> WHAT THE TASK REQUIRES
Keep every word the same. Repeat the records without their images.

**** EXTRACTED DATA

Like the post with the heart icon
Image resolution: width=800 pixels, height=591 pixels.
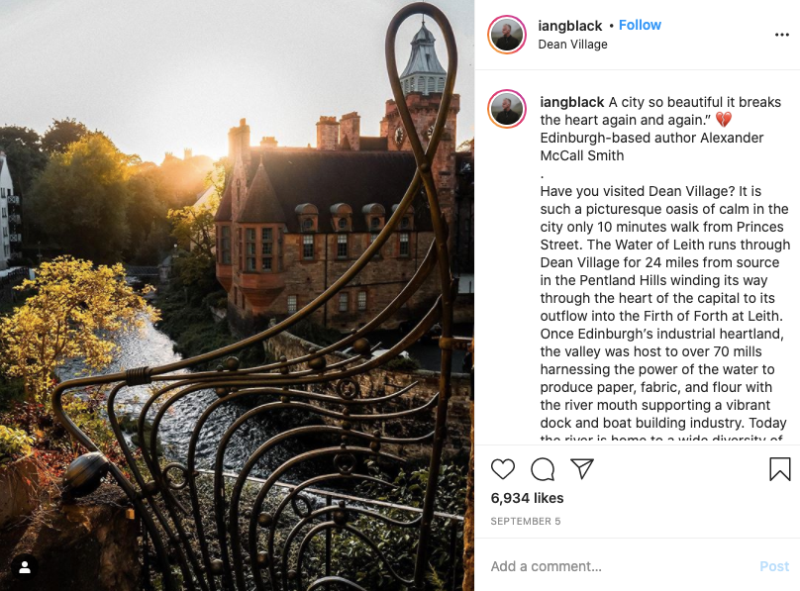(503, 468)
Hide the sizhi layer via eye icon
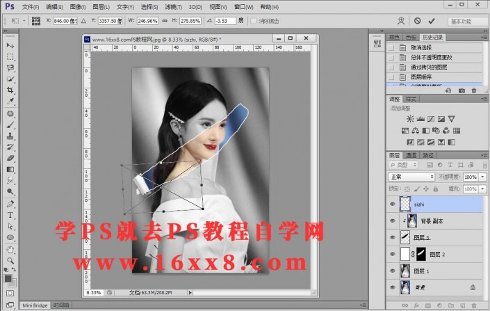 pyautogui.click(x=393, y=205)
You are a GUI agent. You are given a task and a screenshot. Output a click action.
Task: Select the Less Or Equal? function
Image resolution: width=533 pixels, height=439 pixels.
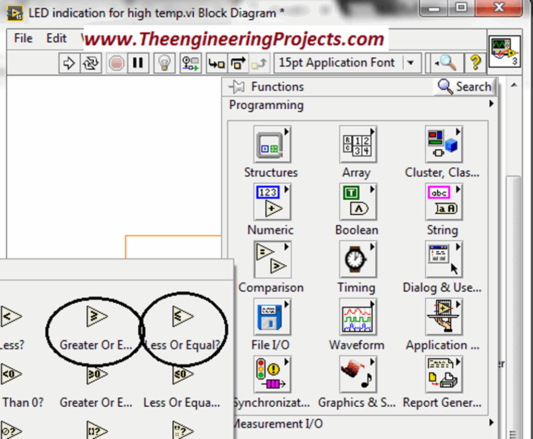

********

> RESPONSE TO THE TASK
Like the post with the heart icon
Image resolution: width=800 pixels, height=591 pixels.
(503, 468)
Hide the sizhi layer via eye icon
 pyautogui.click(x=393, y=205)
You are a GUI agent. You are given a task and a screenshot. Output a click action.
Task: Select the Less Or Equal? function
Image resolution: width=533 pixels, height=439 pixels.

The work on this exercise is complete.